■ ACTION ITEM
Throughout the records below, find each line holding "will" and copy it.

■ DATA UNDER STUDY
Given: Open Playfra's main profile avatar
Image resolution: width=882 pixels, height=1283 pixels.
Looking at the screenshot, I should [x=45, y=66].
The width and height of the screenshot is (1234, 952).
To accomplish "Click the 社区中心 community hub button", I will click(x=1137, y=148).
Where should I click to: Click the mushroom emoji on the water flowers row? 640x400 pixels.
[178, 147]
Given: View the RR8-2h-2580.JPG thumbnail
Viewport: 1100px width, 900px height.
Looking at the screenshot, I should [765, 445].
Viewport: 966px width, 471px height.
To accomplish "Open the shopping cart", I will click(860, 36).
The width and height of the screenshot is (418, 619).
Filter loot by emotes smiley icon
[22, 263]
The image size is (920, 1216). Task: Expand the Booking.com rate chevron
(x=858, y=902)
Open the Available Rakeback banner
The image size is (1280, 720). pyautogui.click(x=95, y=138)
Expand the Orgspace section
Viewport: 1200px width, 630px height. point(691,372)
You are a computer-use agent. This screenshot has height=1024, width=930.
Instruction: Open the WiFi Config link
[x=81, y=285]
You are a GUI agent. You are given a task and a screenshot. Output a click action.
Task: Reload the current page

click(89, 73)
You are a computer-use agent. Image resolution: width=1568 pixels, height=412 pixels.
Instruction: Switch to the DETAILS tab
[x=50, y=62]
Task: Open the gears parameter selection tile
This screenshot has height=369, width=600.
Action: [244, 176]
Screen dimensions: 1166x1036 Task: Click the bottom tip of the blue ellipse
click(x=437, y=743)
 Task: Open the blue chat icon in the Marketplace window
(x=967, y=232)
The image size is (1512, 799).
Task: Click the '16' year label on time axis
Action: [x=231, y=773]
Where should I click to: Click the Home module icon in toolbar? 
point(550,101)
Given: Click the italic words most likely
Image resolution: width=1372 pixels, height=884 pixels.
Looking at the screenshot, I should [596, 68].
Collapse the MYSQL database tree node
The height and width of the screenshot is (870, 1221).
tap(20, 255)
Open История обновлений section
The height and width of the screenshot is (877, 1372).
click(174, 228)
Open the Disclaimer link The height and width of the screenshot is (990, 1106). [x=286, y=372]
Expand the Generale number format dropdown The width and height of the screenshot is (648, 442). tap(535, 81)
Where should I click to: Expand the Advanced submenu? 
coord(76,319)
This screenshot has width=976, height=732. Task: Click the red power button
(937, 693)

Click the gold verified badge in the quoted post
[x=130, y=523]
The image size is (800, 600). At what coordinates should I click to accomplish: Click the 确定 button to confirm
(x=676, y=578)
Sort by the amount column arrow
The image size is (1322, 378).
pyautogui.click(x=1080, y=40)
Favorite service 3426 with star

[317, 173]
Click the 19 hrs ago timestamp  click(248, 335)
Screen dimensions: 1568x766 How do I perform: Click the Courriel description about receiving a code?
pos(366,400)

■ ANSWER
To accomplish "Click the 社区中心 community hub button", I will click(x=1137, y=148).
To accomplish "Open the shopping cart", I will click(860, 36).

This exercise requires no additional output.